Game with stones Alice and Bob are playing a game. There is a pile of $2014$
stones. Alice and Bob alternate taking stones from the
pile, with Alice going first. The number of stones Alice
takes must be a power of $2$ (i.e: $1; 2; 4; :::$), and the number
of stones Bob takes must be a power of $4$ (i.e: $1; 4; 16; :::$).
The person who takes the last stone wins. Show that Alice
has a winning strategy.
I saw this problem, but was unable to devise a strategy for Alice to win.  Could I get some help?
Thank you!
 A: Represent the number $2014$ in binary:
$$\color{red}{1}\color{blue}{1}\color{red}{1}\color{blue}{1}\color{red}{1}\color{blue}{0}\color{red}{1}\color{blue}{1}\color{red}{1}\color{blue}{1}\color{red}{0}$$
If the binary representation of the number of remaining stones has a $\color{blue}{1}$ in an odd spot (counting from the right, corresponding to an odd power of two), then Bob cannot win in a single move (since he can only take even powers of two).

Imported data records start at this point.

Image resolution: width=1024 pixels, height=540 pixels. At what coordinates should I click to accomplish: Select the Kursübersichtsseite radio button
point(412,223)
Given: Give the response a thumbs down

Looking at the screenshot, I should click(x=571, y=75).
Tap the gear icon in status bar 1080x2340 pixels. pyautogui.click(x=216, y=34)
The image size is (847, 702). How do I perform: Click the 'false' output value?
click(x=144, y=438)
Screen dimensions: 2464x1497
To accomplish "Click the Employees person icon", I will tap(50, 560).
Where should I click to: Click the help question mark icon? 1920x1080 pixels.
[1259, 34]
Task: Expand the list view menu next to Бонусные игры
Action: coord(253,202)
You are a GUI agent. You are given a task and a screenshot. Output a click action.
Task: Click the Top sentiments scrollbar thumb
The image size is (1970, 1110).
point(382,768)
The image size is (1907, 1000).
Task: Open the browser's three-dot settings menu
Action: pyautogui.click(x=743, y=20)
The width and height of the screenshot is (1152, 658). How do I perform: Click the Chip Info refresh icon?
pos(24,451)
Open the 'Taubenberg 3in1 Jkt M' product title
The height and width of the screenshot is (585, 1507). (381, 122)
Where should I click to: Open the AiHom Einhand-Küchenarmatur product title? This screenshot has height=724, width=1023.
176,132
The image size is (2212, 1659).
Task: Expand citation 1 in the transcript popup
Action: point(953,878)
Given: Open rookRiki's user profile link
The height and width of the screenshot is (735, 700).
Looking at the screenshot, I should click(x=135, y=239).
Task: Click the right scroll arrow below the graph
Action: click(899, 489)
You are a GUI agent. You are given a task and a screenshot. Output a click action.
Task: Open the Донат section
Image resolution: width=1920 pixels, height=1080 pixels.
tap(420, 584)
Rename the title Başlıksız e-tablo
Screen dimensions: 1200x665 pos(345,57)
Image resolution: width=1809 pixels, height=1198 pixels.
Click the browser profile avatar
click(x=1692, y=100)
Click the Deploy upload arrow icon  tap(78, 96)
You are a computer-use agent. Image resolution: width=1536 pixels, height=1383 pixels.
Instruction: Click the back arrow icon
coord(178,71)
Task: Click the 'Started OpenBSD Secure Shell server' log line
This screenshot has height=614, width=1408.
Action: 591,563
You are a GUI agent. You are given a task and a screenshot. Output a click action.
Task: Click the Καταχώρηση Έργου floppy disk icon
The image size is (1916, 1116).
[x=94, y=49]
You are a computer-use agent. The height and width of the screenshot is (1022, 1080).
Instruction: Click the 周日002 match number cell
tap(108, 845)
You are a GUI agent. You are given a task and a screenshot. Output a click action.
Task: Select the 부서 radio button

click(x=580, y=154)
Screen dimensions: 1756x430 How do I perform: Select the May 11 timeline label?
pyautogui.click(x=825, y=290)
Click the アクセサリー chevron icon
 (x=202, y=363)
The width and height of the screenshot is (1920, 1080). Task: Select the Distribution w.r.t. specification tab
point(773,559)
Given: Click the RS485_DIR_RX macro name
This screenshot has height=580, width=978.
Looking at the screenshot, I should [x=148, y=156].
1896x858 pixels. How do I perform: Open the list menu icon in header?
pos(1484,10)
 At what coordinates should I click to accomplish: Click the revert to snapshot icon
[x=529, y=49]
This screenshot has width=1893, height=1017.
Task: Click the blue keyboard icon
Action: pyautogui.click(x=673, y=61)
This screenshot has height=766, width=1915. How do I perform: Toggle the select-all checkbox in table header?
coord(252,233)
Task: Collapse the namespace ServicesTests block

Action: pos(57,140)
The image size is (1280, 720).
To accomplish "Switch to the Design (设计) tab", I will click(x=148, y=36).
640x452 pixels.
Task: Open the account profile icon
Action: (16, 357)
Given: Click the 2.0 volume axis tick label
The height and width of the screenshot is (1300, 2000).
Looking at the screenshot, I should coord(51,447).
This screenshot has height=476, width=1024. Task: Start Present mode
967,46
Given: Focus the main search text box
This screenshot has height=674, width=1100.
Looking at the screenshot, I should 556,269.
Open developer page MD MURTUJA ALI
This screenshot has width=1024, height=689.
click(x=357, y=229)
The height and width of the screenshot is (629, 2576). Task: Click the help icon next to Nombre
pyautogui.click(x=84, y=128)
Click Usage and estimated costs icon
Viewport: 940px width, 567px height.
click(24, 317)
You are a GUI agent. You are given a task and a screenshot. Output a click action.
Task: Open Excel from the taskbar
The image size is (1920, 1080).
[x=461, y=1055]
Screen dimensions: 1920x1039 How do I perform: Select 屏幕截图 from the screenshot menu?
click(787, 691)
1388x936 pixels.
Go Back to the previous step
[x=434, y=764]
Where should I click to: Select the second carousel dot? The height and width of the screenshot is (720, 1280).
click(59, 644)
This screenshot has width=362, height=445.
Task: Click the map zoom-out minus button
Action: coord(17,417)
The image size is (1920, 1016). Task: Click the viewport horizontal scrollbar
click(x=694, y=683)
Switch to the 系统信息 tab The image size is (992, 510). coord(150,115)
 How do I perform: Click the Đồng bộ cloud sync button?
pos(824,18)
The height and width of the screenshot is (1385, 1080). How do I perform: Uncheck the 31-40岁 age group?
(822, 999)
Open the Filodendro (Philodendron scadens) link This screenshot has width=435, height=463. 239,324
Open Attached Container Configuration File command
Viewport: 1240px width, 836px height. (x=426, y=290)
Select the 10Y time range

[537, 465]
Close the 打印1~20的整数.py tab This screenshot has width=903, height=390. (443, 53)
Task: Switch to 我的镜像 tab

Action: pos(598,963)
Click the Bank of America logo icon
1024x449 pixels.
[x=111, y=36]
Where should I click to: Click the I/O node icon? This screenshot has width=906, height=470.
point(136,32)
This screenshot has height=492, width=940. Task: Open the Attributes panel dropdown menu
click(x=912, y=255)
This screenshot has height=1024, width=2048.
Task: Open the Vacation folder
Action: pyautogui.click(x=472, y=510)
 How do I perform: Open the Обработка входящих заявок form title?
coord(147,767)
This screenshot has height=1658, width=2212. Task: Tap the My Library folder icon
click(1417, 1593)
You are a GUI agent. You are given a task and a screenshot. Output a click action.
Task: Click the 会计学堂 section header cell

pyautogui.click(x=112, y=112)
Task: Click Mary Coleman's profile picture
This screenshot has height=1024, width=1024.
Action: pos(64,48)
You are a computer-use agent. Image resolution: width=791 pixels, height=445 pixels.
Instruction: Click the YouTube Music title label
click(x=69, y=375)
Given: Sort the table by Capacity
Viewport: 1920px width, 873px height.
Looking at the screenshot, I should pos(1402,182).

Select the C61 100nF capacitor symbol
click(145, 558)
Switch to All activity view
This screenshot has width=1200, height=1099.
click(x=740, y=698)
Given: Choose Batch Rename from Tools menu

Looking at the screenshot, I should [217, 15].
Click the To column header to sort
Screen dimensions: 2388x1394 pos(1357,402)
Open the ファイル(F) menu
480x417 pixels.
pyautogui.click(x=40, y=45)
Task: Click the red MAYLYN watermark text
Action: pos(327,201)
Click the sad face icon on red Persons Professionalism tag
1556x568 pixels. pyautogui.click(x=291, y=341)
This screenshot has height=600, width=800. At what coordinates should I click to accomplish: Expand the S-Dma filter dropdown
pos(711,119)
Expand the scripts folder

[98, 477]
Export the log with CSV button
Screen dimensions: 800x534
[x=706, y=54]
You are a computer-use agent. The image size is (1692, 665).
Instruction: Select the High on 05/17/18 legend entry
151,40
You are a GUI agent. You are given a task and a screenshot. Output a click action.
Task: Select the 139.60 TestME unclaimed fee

Try to show then that every move of Bob's either maintains or creates or reduces the number of $\color{blue}{1}$'s by at most one and that regardless of game position, Alice can always leave 1 or more $\color{blue}{1}$'s at the end of her turn (or end the game).
Since Bob cannot win, Alice must be the winner.

As for an explicit strategy for Alice, if on her turn there are no $\color{red}{1}$'s and only one $\color{blue}{1}$, then end the game by taking the $\color{blue}{1}$. Else, if there are some $\color{red}{1}$'s and no $\color{blue}{1}$'s, then choose to take a power of two corresponding to a $0$, thereby creating at least one  $\color{blue}{1}$.  Else, take any even power of two.